A Casalnuovo (Napoli) un pizzaiolo quarantenne, padre di tre figli, fa lavorare nel suo piccolo forno la moglie. Lei dà una mano senza essere regolarmente assunta. Arrivano gli ispettori del Lavoro e dicono: vi dobbiamo fare una multa per lavoro nero. Undicimila euro circa. L’uomo li implora: mi rovinate, non riesco più a dare da mangiare ai miei figli. Piange davanti a loro. Si umilia. Ma gli inflessibili ispettori, niente, gli fanno una multa in due tranche: duemila euro entro tre giorni, novemila entro fine mese. L’uomo, chiedendo prestiti a tutta la strada, paga la prima tranche, quindi si chiude in macchina, collega con un tubo la marmitta all’abitacolo, accende il motore e si uccide.

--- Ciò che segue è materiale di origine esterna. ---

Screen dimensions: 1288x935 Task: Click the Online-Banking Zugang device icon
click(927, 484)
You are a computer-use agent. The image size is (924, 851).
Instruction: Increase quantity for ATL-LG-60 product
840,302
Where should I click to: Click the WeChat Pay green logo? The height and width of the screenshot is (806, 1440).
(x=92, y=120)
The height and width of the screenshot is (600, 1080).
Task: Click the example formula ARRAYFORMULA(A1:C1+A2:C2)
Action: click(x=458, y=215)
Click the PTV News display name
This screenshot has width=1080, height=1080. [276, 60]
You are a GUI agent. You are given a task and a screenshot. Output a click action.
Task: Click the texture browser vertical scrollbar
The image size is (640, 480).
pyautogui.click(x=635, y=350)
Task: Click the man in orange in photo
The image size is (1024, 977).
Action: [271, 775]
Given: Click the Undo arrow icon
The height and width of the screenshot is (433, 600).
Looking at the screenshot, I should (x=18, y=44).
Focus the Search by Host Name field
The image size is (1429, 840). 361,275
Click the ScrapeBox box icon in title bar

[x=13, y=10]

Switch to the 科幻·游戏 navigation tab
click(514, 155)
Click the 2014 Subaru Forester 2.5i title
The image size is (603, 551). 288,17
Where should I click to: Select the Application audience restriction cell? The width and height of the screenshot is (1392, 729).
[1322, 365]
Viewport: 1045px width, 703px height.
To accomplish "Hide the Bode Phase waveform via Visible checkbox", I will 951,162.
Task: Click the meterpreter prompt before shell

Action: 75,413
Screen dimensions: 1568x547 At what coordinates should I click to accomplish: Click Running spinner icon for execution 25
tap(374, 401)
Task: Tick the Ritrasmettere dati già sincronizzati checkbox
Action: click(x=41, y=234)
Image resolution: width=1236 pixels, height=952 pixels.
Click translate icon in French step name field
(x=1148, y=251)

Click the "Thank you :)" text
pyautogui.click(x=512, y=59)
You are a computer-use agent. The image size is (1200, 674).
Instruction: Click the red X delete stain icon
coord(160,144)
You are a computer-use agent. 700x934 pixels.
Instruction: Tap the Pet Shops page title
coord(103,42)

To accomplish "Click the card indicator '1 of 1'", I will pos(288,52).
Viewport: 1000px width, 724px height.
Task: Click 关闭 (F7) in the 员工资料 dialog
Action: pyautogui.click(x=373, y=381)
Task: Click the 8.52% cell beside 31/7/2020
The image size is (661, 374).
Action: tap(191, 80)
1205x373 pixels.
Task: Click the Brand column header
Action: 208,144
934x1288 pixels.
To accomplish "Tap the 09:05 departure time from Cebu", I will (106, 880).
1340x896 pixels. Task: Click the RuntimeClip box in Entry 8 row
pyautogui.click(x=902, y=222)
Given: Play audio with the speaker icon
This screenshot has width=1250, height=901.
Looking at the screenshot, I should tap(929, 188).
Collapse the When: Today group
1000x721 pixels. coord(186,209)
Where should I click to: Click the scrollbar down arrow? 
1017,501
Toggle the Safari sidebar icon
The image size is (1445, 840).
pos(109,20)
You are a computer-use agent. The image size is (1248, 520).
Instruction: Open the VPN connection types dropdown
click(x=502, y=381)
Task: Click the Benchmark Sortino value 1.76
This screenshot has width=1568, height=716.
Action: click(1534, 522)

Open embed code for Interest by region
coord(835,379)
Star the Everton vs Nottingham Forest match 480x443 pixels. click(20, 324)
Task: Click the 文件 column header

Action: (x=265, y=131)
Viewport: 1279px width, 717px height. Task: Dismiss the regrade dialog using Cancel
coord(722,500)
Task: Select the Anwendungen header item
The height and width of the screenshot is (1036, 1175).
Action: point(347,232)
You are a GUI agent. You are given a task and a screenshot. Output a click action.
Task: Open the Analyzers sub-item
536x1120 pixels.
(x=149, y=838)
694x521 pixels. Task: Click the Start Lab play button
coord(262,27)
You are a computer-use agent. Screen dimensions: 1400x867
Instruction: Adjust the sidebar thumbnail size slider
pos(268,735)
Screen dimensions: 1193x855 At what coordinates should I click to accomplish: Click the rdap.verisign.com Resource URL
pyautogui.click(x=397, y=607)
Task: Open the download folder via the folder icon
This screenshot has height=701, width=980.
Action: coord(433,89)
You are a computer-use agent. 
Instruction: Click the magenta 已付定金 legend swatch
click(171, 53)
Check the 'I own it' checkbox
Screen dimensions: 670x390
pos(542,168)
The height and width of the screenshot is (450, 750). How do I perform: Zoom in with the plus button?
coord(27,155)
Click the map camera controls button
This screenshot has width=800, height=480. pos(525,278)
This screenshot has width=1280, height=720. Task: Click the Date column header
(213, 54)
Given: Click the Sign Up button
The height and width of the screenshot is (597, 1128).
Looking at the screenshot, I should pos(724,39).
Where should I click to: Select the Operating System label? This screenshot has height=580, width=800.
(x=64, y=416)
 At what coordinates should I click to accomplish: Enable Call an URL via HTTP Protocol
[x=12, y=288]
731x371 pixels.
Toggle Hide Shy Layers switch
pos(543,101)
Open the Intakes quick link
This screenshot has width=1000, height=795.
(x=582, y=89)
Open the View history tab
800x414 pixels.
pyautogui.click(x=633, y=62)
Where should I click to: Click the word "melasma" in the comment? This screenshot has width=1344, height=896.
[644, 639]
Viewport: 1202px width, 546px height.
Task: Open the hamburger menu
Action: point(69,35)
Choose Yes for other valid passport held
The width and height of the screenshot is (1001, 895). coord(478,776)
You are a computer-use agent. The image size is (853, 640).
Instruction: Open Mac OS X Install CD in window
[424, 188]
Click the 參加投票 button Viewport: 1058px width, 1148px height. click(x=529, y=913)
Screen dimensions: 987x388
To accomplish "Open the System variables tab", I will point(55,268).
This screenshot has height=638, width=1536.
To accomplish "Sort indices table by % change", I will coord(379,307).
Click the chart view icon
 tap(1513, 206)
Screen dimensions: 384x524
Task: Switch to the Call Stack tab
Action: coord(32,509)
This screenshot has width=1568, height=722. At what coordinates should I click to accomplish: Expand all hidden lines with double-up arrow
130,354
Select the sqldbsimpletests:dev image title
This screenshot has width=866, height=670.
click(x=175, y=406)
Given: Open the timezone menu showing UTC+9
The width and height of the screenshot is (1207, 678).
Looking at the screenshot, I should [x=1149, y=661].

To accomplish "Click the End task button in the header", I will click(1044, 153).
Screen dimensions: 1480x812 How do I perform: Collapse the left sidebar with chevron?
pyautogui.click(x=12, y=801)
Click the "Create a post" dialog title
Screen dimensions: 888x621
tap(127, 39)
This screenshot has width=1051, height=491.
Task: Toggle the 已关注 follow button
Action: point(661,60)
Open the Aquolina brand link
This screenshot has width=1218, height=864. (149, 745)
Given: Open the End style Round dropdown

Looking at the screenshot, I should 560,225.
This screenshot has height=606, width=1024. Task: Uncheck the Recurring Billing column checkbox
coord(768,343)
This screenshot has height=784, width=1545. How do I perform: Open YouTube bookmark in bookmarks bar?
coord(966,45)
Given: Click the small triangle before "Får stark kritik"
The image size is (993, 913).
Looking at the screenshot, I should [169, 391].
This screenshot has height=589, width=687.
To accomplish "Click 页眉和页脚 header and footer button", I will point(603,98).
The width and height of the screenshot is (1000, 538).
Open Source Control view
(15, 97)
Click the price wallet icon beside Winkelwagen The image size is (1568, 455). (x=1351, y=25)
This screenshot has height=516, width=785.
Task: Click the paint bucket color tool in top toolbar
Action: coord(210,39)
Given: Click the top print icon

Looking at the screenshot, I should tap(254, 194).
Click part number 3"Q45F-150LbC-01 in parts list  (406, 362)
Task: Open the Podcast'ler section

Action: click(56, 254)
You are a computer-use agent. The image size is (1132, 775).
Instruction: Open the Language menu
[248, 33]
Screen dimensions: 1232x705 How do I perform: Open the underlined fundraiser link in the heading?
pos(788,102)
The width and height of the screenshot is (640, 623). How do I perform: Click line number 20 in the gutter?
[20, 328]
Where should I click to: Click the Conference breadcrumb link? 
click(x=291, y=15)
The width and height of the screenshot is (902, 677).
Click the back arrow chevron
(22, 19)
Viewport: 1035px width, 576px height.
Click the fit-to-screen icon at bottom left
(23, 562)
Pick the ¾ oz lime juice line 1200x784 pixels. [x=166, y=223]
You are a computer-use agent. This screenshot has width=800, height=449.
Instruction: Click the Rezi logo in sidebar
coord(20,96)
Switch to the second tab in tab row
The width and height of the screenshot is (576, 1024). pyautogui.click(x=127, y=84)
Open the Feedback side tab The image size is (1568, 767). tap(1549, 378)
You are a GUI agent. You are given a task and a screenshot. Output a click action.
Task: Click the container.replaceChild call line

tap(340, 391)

La tremenda storia, raccontata col giusto tatto da Giusi Fasano sul Corriere di oggi, contiene alcune domande che dovrebbe porsi ogni cittadino, cominciando dai legislatori: che senso di giustizia stiamo esercitando? Che misura diamo ai nostri atti? Che Stato è quello che si mostra forte con i deboli e (troppo spesso) debole con i forti?
Il problema è la misura. Gli ispettori del Lavoro non hanno discrezionalità , ma forse in questo caso avrebbero dovuto averla: bastava avessero dato un’occhiata ai giornali nei giorni scorsi, dove si leggeva che un’agiata signora dei salotti romani ha nascosto per decenni quasi 1.500 appartamenti al fisco, evadendo felice. Da un lato decenni di impunità e di belle cene, dall’altro una moglie che dà una mano al marito nel tirare la carretta.
Non so se Matteo Renzi ha letto questa storia, o se gliel’abbiano riferita. Certo è che, nel darsi un programma di governo, dovrebbe sfidare l’impossibile: ridare una misura a questo nostro acciaccato, meraviglioso, vergognoso Paese affinché nessuno più venga spinto al suicidio da uno Stato ora inflessibile, ora cialtrone.